### Required action
The records below are to be reproduced exactly, with the pictures left out.

Dataset entries:
+---+

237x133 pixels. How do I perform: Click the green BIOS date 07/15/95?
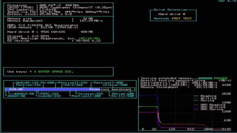pos(89,38)
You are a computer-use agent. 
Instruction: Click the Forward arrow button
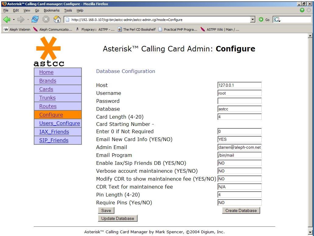click(21, 19)
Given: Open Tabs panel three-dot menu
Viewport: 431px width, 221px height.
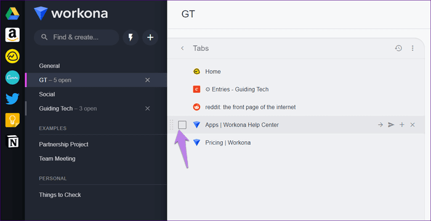Looking at the screenshot, I should (x=413, y=48).
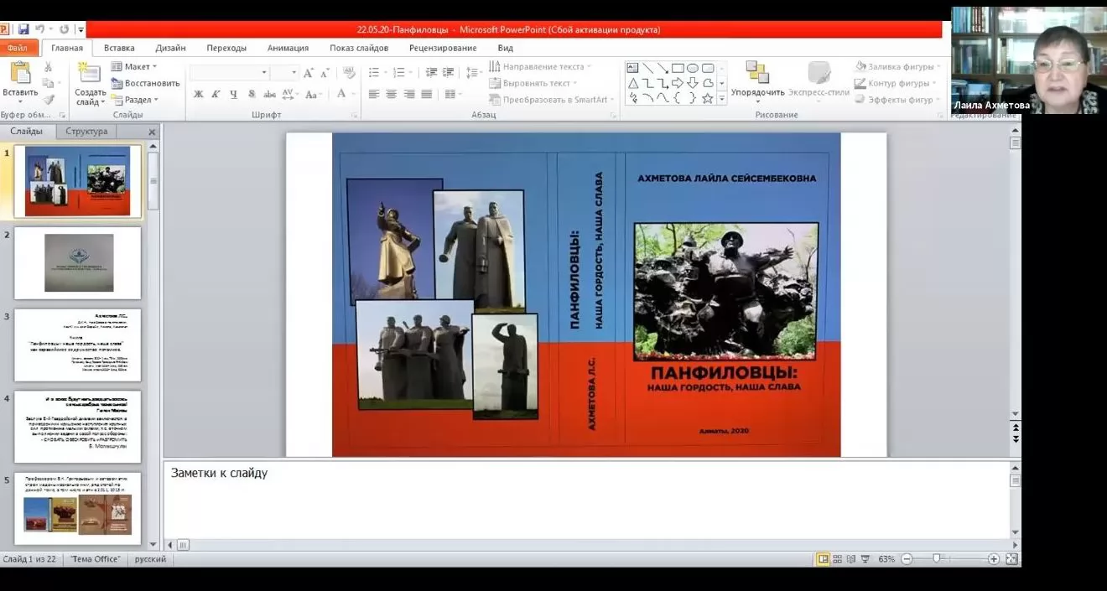Switch to the Вставка ribbon tab
Image resolution: width=1107 pixels, height=591 pixels.
[119, 48]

+---+

### Output
237x133 pixels. How do I perform: Click the green BIOS date 07/15/95?
pos(89,38)
You are a computer-use agent. 
Instruction: Click the Forward arrow button
click(21, 19)
Given: Open Tabs panel three-dot menu
Viewport: 431px width, 221px height.
Looking at the screenshot, I should (x=413, y=48).
Switch to the Вставка ribbon tab
Image resolution: width=1107 pixels, height=591 pixels.
[119, 48]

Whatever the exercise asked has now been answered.